NFL Games Are Taking Too Long – Here Are Eight Ways to Speed Things Up

Regular-season NFL games don’t get much more entertaining than the Dallas Cowboys’ 35-30 victory over the Pittsburgh Steelers on Sunday. There were seven lead changes, four in the last eight minutes. The Cowboys scored the winning touchdown with nine seconds remaining.

But now for the flip side: because there were 13 scoring plays, the game took 3 hours, 18 minutes to complete on the Fox network. More than three hours of that time were consumed by replays, analysis, Erin Andrews’ sideline reports and, yes, roughly 110 commercials.

The Guardian kept a stopwatch on Sunday’s game to deduct that the actual athletic competition – including kickoffs that resulted in touchbacks and plays negated by penalties – consumed almost exactly 15 minutes, or one-quarter of the 60 minutes on the game clock.

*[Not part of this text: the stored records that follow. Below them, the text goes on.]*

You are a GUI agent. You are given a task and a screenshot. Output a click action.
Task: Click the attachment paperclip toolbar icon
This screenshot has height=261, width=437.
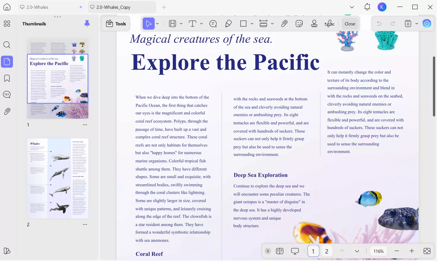pyautogui.click(x=284, y=24)
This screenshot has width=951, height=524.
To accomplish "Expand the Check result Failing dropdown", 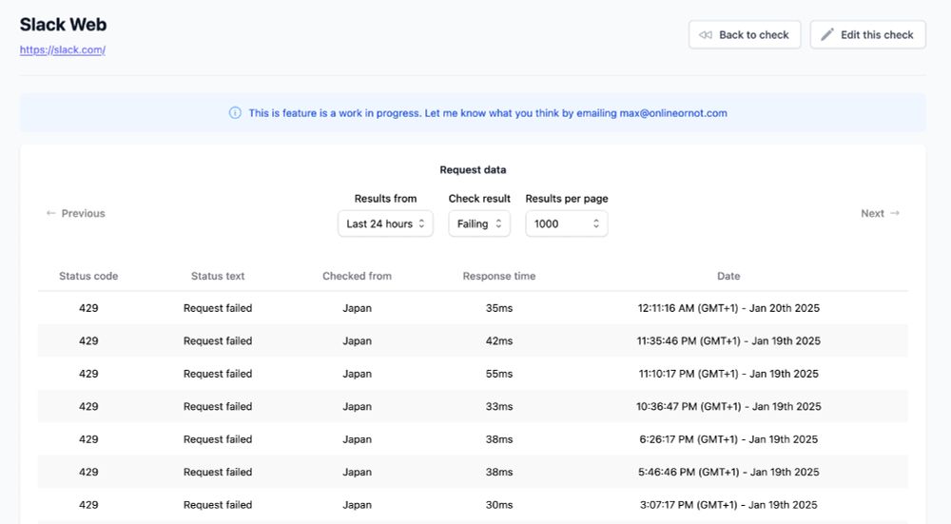I will pos(479,224).
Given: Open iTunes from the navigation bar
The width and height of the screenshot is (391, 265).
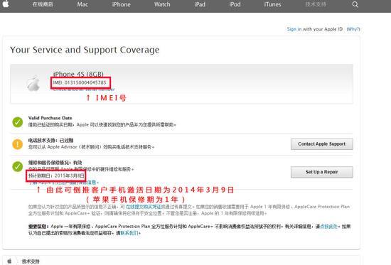Looking at the screenshot, I should point(272,4).
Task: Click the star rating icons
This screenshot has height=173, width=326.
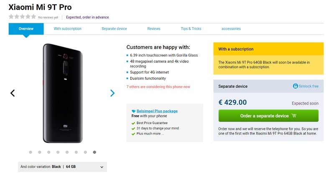Action: point(22,17)
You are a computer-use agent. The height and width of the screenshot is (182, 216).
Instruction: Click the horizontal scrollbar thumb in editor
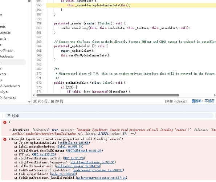[x=108, y=95]
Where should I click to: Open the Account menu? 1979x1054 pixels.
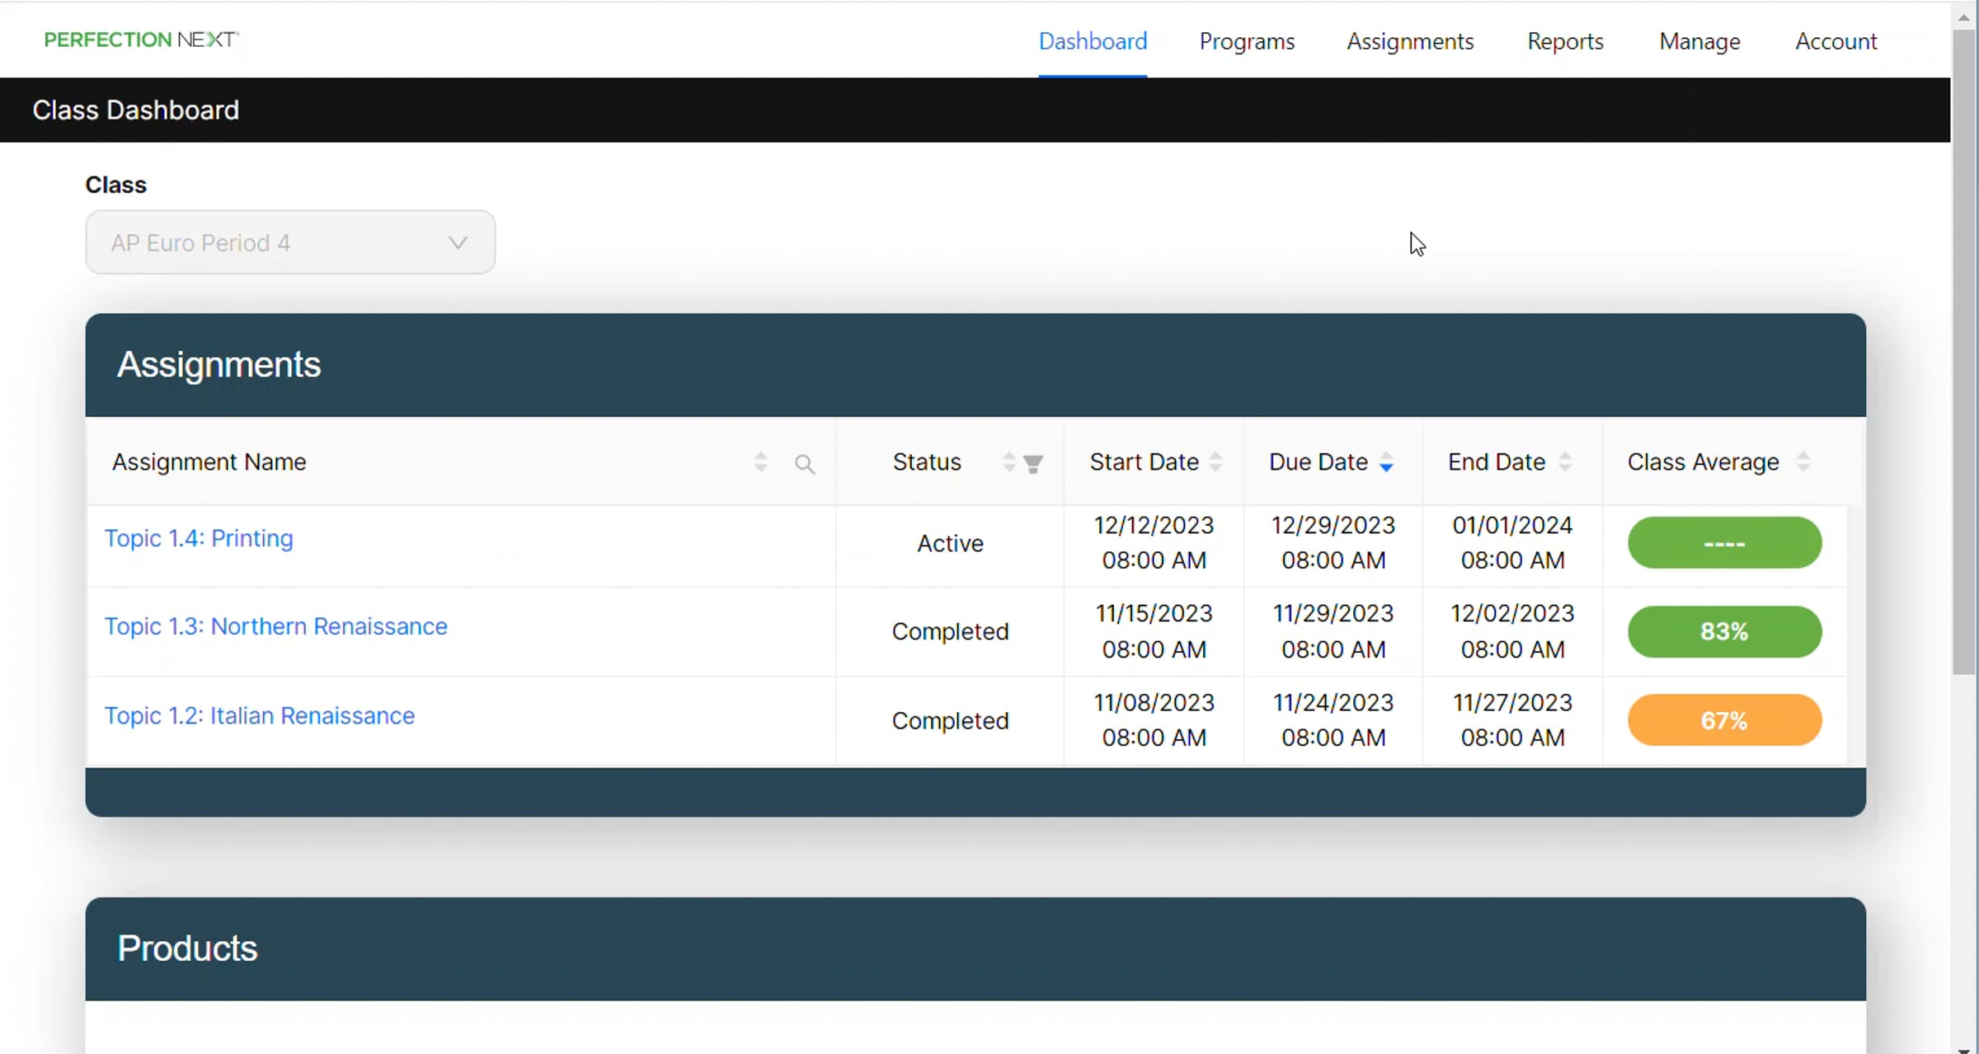1836,41
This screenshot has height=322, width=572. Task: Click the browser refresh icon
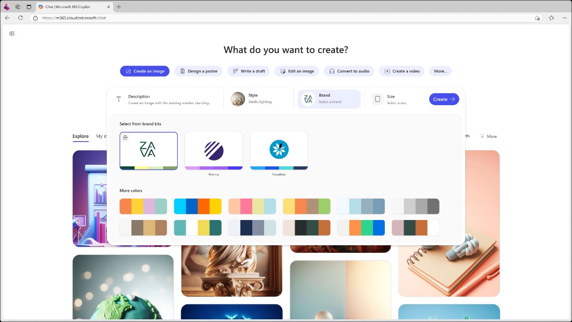tap(20, 18)
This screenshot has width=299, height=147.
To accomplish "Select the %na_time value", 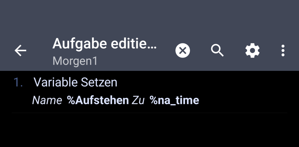I will pyautogui.click(x=174, y=100).

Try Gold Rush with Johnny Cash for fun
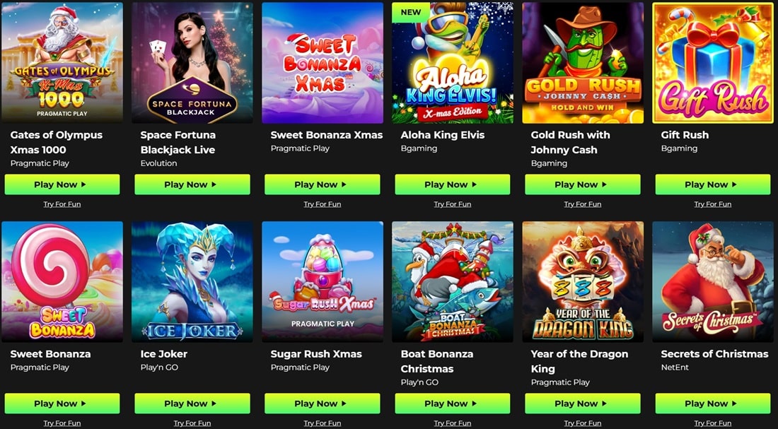tap(583, 204)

The action was terrific, with rookie Dallas quarterback Dak Prescott throwing touchdown passes of 83 and 50 yards. Pittsburgh quarterback Ben Roethlisberger was not to be outdone, faking a clock-stopping spike, then flinging a go-ahead touchdown pass with 42 seconds left.

Still, there were 30 commercial interruptions during the broadcast, with many commercials coming in “pods,” which the league calls those 2min, 20sec clusters of five or six ads that detractors say kill any sort of flow. Fans may feel like they’re enduring a game. (...)

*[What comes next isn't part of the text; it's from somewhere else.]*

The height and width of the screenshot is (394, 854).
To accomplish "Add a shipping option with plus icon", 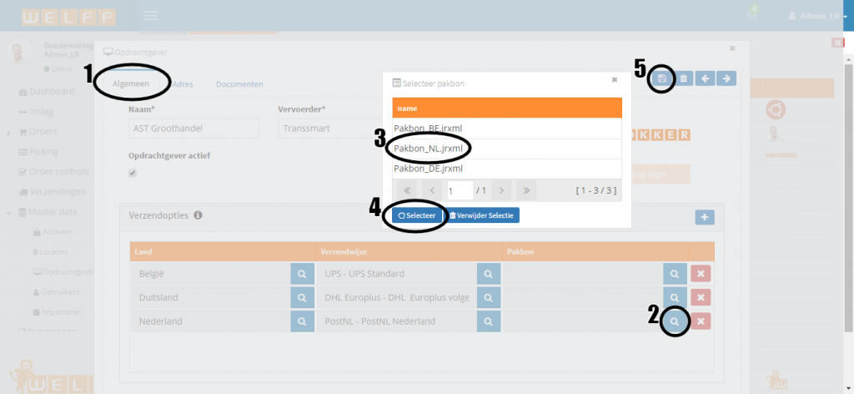I will [x=705, y=217].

Here, then, are eight ways to tighten the stretches of non-action:

1) Faster and fewer video reviews. Late in the first half on Sunday, an apparent 23-yard Pittsburgh pass play was reversed after a review dragged on for more than three minutes. But Troy Aikman, the ex-quarterback turned Fox commentator, had already said: “That looks pretty easy for me to determine it’s incomplete.” A replay official in the booth or even at NFL headquarters could have easily been used to make that call quicker.

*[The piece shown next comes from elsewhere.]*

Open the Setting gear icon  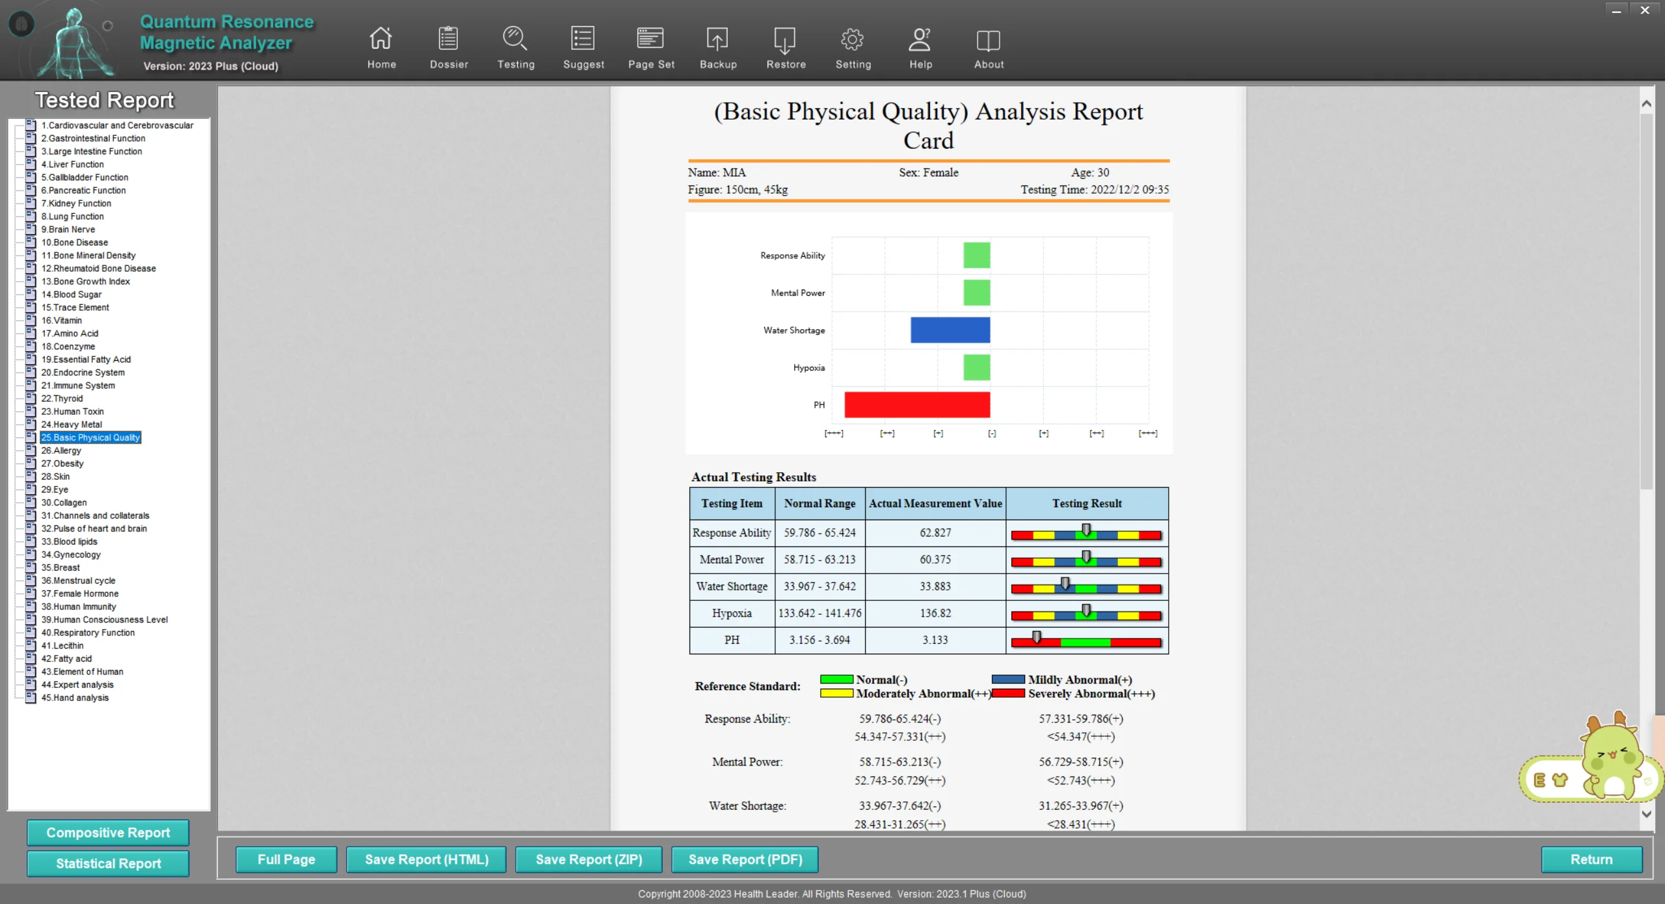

2) Shave time between plays. The NFL mandates a maximum of 40 seconds between the end of a play and the snap of the ball for the next play. Sunday’s Cowboys-Steelers game included 125 official plays from scrimmage and seven punts, so even reducing the between-play limit to 35 seconds might have reduced the time of that game up to 12 minutes.

3) Running the clock earlier after incomplete passes. This would be a radical adjustment, but stopping the clock on incomplete passes until the next snap makes no sense any more, since the NFL has plenty of footballs, and no one has to chase down a loose ball to resume play. So how about running the clock after spotting the ball at the line of scrimmage?

This would alter the strategy of a losing quarterback spiking the ball late in the game to kill the clock, of course, but incomplete passes chew up a surprising amount of real time.

4) No more two-minute warnings. The two-minute warning was said to be devised as a way for the scoreboard operator to sync time with the on-field official who kept time, but the scoreboard has been official for nearly 50 years, and the two-minute warning was kept as a break for commercials. College football somehow survives without them, and its games are even longer.

5) Eliminate the chain gang. NFL officials have said they don’t want to do this because it is such a traditional part of the game, but the technology now exists to use some form of laser beams for quicker and more accurate measurements – and remove the need to stop the clock until the chain gang can hustle up to the new line of scrimmage after a long play.